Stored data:
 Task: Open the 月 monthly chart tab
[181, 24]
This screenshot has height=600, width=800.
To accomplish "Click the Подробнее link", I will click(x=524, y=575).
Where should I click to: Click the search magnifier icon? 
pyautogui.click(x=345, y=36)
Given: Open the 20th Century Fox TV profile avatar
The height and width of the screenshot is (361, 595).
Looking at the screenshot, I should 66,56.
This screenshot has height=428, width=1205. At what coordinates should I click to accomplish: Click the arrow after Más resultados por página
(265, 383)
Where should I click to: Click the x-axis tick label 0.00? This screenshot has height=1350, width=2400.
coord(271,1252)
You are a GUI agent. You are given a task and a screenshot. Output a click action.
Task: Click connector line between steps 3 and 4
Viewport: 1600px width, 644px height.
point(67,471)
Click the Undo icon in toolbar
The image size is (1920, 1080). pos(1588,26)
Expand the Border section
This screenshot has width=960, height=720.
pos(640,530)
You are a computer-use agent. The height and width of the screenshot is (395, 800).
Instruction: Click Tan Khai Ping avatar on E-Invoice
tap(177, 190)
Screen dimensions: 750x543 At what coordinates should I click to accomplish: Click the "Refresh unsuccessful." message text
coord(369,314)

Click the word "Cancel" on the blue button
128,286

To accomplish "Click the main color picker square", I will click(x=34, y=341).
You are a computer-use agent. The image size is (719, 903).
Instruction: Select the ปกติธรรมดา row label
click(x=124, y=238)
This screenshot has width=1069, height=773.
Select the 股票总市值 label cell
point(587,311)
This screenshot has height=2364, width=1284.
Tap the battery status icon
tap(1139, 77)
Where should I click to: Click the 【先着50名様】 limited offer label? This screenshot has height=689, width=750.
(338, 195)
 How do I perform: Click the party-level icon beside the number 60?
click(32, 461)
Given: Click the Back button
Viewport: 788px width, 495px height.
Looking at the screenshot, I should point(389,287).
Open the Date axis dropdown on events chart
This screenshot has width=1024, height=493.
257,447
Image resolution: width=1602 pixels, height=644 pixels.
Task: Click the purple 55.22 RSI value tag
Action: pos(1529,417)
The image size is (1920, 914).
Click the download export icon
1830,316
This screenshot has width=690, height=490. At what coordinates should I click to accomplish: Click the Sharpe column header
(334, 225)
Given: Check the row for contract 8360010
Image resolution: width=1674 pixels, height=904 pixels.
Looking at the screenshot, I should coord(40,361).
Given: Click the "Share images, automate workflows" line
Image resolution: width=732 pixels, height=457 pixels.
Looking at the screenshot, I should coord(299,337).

▶ WORK ITEM:
Extract, exactly, the lines above that begin at the line containing "Click the word" and end at the final line of the records; add no other text.

▶ PROBLEM SOLUTION:
Click the word "Cancel" on the blue button
128,286

To accomplish "Click the main color picker square", I will click(x=34, y=341).
You are a computer-use agent. The image size is (719, 903).
Instruction: Select the ปกติธรรมดา row label
click(x=124, y=238)
This screenshot has width=1069, height=773.
Select the 股票总市值 label cell
point(587,311)
This screenshot has height=2364, width=1284.
Tap the battery status icon
tap(1139, 77)
Where should I click to: Click the 【先着50名様】 limited offer label? This screenshot has height=689, width=750.
(338, 195)
 How do I perform: Click the party-level icon beside the number 60?
click(32, 461)
Given: Click the Back button
Viewport: 788px width, 495px height.
Looking at the screenshot, I should point(389,287).
Open the Date axis dropdown on events chart
This screenshot has width=1024, height=493.
257,447
Image resolution: width=1602 pixels, height=644 pixels.
Task: Click the purple 55.22 RSI value tag
Action: pos(1529,417)
The image size is (1920, 914).
Click the download export icon
1830,316
This screenshot has width=690, height=490. At what coordinates should I click to accomplish: Click the Sharpe column header
(334, 225)
Given: Check the row for contract 8360010
Image resolution: width=1674 pixels, height=904 pixels.
Looking at the screenshot, I should coord(40,361).
Given: Click the "Share images, automate workflows" line
Image resolution: width=732 pixels, height=457 pixels.
Looking at the screenshot, I should coord(299,337).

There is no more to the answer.